鬼界カルデラ噴火

 前項でちょろっと書いた『鬼界カルデラ』について書く。


 鬼界カルデラ噴火とは、7300年前に九州南部で起きた超巨大噴火を指す。現在の九州鹿児島県、この沖合50km、硫黄島などがある近辺に海底火山がある。縄文前期にあたる7300年前、この鬼界カルデラは地球史に残るほどの超巨大噴火をし、結果、九州四国は一瞬にして壊滅、西日本は30cmもの火山灰に埋もれたというカタストロフィである。

 九州~西日本のみならず、本州のほぼ全域が火山灰被害を受けており、ちょっと規格外の大災害である。


 この時の津波は大分や徳島まで押し寄せた形跡が見られるが、それ以上に噴石や有毒ガスの被害がすさまじかった事だろう。以後、日本列島南西部の回復には約1000年という期間を要する。
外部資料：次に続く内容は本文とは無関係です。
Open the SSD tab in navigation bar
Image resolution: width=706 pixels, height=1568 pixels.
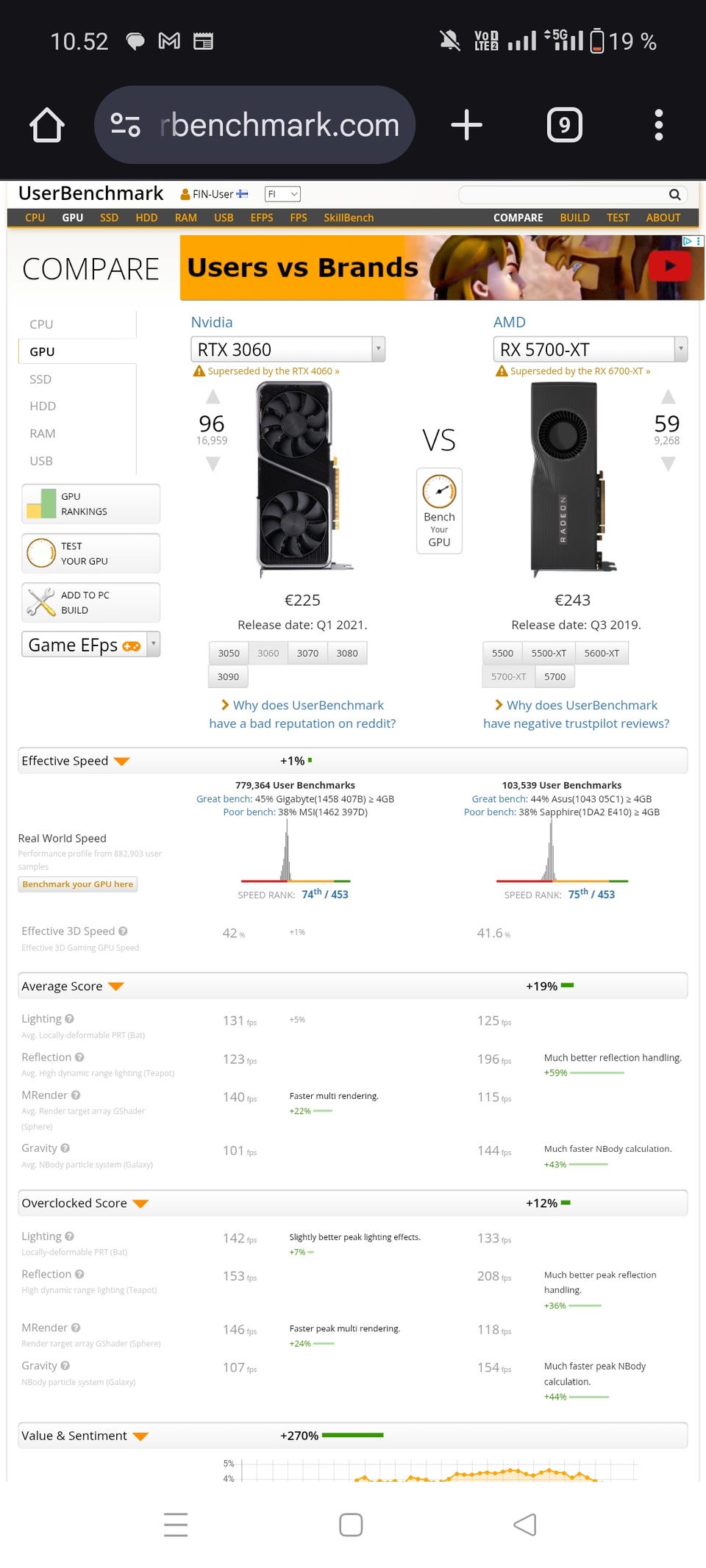click(109, 218)
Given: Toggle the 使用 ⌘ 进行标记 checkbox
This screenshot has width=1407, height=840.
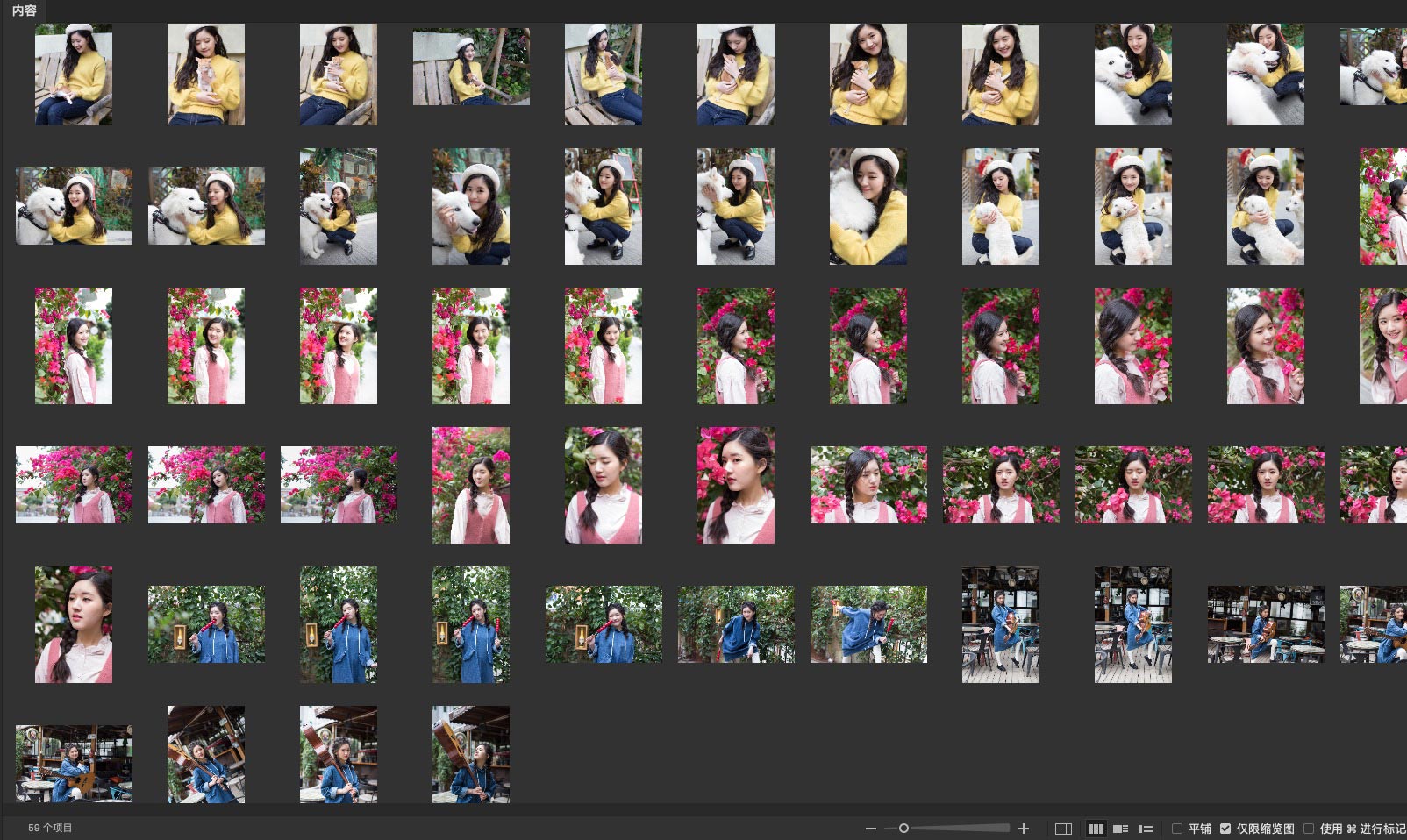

 また、日本列島外においてもこの火山灰は世界中に拡散し、冷害や不作の要因になったと推測される。


 7300年前というのは、紀元前5300年のあたりであり、いわゆる四大文明の萌芽の時期と重なる。これは妄想の域を出ないが、この鬼界カルデラ噴火が世界各地に食糧危機をもたらし、人類が石器時代から移行するトリガーになったのではないかと考える。


 話を日本に戻す。列島南部の縄文人たちは壊滅的被害を受けつつも、生き延びた者達がいたはずである。彼らは火山への強い恐怖を植え付けられながらも、生きていかねばならない。遠方への避難生活を開始することになる。なんせ西日本全域は火山灰による死の土地と化しており、本州東部でも濃い火山灰が上空を滞留していたと思われる。

 今まで書いてきたお気楽な避難生活とは違い、生死を懸けた危機に列島中が直面していた。中部地方あたりからは生活する事ができる環境であったと思われるが、火山灰被害によって食糧危機は免れない。

 彼らはこれまでの経験から、受け入れられるだけの避難民は受け容れつつも、受け容れられない難民たちはより遠方へと避難することになる。


 この時、土地の奪い合いは発生しただろうか?

 おそらくあったのではないかと思うが、それでも数は少なかっただろう。避難民たちは取る物も取りあえず命からがら逃げ延びてきており、集団戦闘を行えるだけの規模、統制、食糧を持ち合わせていたとは考えられない。突発的な半ばパニック状態の暴動が発生しつつも、とにかくどんどんと散らばっていったと思われる。


 こうして、列島東部、朝鮮半島南部に避難した者達の他、受け容れられなかった者達は海を伝って、アジアや場合によってはアラスカ方面まで逃げ延びていった。

 しかし、地球規模の食糧危機は長く続き、彼らは流浪の民と化したと思われる。遠方への避難をを繰り返しながら、時折、故郷の復興を確認しに戻る。そういった生活を1000年繰り返す中で、結果的に航海術を身に着けたのではないかと考えている。